#### Provided text:
════════

Streams and rivers in watersheds with predominantly volcanic geology will recede faster than those with predominantly sedimentary geology.

Streams and rivers in watersheds with similar underlying lithology will have similar recession characteristics.

Approaches

To perform this analysis, I followed the following steps:

  1. Recession analysis on the daily timescale across eight watersheds. Statistical methods and other analytical procedures are outlined in Exercise 1.
  2. Profile lithological composition within each of 35 study watersheds across the Oregon Coast Range. Percentages of metamorphic, plutonic, sedimentary, surficial sediments, tectonic, and volcanic lithologies were quantified for each study watershed. Technical procedures are outlined in Exercise 3.
  3. Perform hierarchical clustering analysis on lithological composition profile to see which watersheds are most lithologically similar and dissimilar.
  4. Compare recession analysis coefficients to clustering results and lithologic profiles to see if recession behavior appears to be different in different predominant lithologies.

Results

Results from the clustering analysis demonstrated that a most coastal watersheds are predominantly underlain by sedimentary and volcanic lithologies, and that sedimentary lithologies dominate the region. However, volcanic lithologies are well-represented, primarily at the northernmost latitudes. Because of this stratification, recession analyses could be performed at watersheds in both lithologies and compared to test whether lithology is a dominant control. However, because I conducted the recession analysis before profiling lithological composition, only one of the eight hydrologically analyzed watersheds is in predominantly volcanic geology (Figure 1). The watersheds grouped under the sedimentary branch span values of 54-100% sedimentary lithology. Watersheds grouped under the volcanic branch span values of 47-74% volcanic geology.

Figure 1. Results from hierarchical clustering analysis depicted in a dendrogram. Watersheds in which recession analyses were performed are circled.

When recession coefficients from the recession analysis are compared with the clustering analysis results, we see that coefficient a is fairly consistent among all watersheds, while coefficient b is much larger in the predominantly volcanic watershed (Table 1). The Wilson River near Tillamook, Oregon, is characterized as 50% volcanic lithology, which is the highest among the studied watershed. Recession analysis coefficient b from the Wilson River is 1.726 is also the highest in the eight studied systems.

Table 1. Table showing lithological composition of watersheds for which recession analysis was performed. Coefficient results from the analysis are also listed.

Significance

While the results of this study are inconclusive given the small sample size, it does give indication that lithology is an important control on watershed recession behavior and should therefore be included in analysis of temporal patterns of hydrological behavior. It is relevant to resource managers in coastal PNW regions because it indicates a watershed characteristic that influences storage and release behavior. Such information may be valuable for identifying systems that are more or less susceptible to drought and changes in the climatic patterns.

════════

Transcribe everything from "Table 1. Table" down to "are also listed." in the watershed recession text, keeping the wording unchanged.

════════

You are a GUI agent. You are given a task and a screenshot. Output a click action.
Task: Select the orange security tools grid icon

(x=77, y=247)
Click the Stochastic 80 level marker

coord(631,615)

════════

#### Answer for the task:
Table 1. Table showing lithological composition of watersheds for which recession analysis was performed. Coefficient results from the analysis are also listed.